Collected data entries:
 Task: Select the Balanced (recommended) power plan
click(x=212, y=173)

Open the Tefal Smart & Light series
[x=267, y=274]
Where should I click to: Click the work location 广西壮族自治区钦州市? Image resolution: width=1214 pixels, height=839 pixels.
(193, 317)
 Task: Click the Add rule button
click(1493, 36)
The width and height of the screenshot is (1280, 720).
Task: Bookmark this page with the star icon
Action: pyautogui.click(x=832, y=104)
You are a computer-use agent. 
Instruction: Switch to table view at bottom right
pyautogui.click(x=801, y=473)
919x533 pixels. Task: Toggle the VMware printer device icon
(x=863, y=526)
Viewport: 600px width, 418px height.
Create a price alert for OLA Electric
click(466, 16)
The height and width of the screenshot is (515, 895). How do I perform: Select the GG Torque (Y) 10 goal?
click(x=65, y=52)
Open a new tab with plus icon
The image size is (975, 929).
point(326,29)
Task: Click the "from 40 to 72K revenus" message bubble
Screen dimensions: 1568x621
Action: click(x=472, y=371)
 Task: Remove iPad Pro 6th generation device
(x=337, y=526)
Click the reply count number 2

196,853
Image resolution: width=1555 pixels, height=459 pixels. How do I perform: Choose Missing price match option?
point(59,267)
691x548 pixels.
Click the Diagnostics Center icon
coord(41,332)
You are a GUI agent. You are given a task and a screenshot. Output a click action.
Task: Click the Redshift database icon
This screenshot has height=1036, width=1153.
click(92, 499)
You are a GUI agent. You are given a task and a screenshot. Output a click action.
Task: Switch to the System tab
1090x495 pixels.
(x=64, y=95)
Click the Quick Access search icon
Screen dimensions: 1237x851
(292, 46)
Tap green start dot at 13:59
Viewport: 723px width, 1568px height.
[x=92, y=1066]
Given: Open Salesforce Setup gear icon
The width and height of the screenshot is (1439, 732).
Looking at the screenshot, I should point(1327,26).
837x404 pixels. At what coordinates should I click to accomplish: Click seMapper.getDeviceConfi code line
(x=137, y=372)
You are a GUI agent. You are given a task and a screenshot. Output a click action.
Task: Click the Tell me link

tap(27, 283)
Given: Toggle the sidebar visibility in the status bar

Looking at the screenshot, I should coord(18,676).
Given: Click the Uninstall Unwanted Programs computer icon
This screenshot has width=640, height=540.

--- YOUR ASSIGNMENT ---
After reading the data above, print it all again exactly.

--- ANSWER FOR THE TASK ---
 Task: Select the Balanced (recommended) power plan
click(x=212, y=173)

Open the Tefal Smart & Light series
[x=267, y=274]
Where should I click to: Click the work location 广西壮族自治区钦州市? Image resolution: width=1214 pixels, height=839 pixels.
(193, 317)
 Task: Click the Add rule button
click(1493, 36)
The width and height of the screenshot is (1280, 720).
Task: Bookmark this page with the star icon
Action: pyautogui.click(x=832, y=104)
You are a computer-use agent. 
Instruction: Switch to table view at bottom right
pyautogui.click(x=801, y=473)
919x533 pixels. Task: Toggle the VMware printer device icon
(x=863, y=526)
Viewport: 600px width, 418px height.
Create a price alert for OLA Electric
click(466, 16)
The height and width of the screenshot is (515, 895). How do I perform: Select the GG Torque (Y) 10 goal?
click(x=65, y=52)
Open a new tab with plus icon
The image size is (975, 929).
point(326,29)
Task: Click the "from 40 to 72K revenus" message bubble
Screen dimensions: 1568x621
Action: click(x=472, y=371)
 Task: Remove iPad Pro 6th generation device
(x=337, y=526)
Click the reply count number 2

196,853
Image resolution: width=1555 pixels, height=459 pixels. How do I perform: Choose Missing price match option?
point(59,267)
691x548 pixels.
Click the Diagnostics Center icon
coord(41,332)
You are a GUI agent. You are given a task and a screenshot. Output a click action.
Task: Click the Redshift database icon
This screenshot has height=1036, width=1153.
click(92, 499)
You are a GUI agent. You are given a task and a screenshot. Output a click action.
Task: Switch to the System tab
1090x495 pixels.
(x=64, y=95)
Click the Quick Access search icon
Screen dimensions: 1237x851
(292, 46)
Tap green start dot at 13:59
Viewport: 723px width, 1568px height.
[x=92, y=1066]
Given: Open Salesforce Setup gear icon
The width and height of the screenshot is (1439, 732).
Looking at the screenshot, I should point(1327,26).
837x404 pixels. At what coordinates should I click to accomplish: Click seMapper.getDeviceConfi code line
(x=137, y=372)
You are a GUI agent. You are given a task and a screenshot. Output a click action.
Task: Click the Tell me link

tap(27, 283)
Given: Toggle the sidebar visibility in the status bar

Looking at the screenshot, I should coord(18,676).
Given: Click the Uninstall Unwanted Programs computer icon
This screenshot has width=640, height=540.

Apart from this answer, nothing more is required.